Letters

I have always been a letter writer. Real letters, preferably hand written and enclosed in an envelope with a carefully selected stamp, are to me some of the best gifts that a person can give. Real letters allow people to delve more deeply into their views about life. Real letters where people get to know aspects of each other in a thoughtful exchange, an unfolding (literally), a private conversation can reveal some of our deepest thoughts, reckless ponderings, memories, a sharing of information that might prove vital to who/what we are becoming as human beings.

Historically we often have only known the truth (or more of it) about women's lives through their letters as often the women in question were not included in the history books. They didn't make the evening news (not their good works, anyway). The biographies that I have read recently have been able to be written only because of the individual's letters which reveals to us their minds, their hearts, their intentions, their untold accomplishments and aspects of their relationships to others.

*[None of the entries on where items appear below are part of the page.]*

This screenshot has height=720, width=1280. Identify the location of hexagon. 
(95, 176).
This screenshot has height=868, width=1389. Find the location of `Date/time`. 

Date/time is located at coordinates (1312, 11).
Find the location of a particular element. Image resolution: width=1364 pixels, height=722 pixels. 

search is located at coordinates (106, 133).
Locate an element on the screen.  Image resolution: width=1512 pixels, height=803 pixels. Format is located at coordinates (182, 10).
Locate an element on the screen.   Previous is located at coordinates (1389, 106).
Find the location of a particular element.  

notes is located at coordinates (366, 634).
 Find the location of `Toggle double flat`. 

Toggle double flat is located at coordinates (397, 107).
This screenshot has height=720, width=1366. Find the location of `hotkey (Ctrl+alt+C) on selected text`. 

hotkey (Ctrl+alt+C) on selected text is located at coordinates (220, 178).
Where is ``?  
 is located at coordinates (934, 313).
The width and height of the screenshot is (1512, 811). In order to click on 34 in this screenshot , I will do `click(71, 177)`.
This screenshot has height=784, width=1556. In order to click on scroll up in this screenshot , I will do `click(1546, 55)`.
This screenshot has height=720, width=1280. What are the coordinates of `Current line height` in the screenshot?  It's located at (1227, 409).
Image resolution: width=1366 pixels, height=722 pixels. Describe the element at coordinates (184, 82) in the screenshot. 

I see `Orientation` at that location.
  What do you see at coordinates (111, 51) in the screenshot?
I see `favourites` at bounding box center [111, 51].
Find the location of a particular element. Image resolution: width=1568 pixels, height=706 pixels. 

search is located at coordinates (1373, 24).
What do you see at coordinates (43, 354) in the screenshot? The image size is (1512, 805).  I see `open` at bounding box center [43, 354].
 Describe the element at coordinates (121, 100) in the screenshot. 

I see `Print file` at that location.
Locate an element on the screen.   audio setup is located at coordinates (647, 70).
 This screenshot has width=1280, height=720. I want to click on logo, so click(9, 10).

I read the book Firebrand and the First Lady this summer which was simultaneously the story of a written correspondence between two women, one very well known (Eleanor Roosevelt) and one lesser known to most (Pauli Murray) and it also served as a biography of Murray and her incredibly inspiring life and accomplishments. Murray, over the course of several decades helped to inform Eleanor Roosevelt's work, her national radio discussions, her influence during the Roosevelt Administrations, making her awareness more relevant and social justice oriented. I was so excited to learn about Pauli Murray and the incredible acts of bravery that she performed throughout her life, as well as her deeply spiritual explorations, her accomplishments as a published poet and writer, as a leader in law, as an organizer for various social justice causes including unfair labor practices, wrongful/racially motivated death row verdicts, segregation laws. She accomplished many firsts and should, by all rights, be a household name in America. But she was poor, African American and a lesbian so many of her accomplishments were not mainstream news. I highly recommend the book that will be out soon in paperback. If it were not for the letters between those two ladies her story may not have been told as completely as this book offered.

I have recently begun to write letters again, after a few years of letting that practice, that had been so important to me for several decades, slide. I want my young adult nieces and cousins to understand the power that they hold...a letter as a gift, as an opening, a document of their lives, their growth, their power.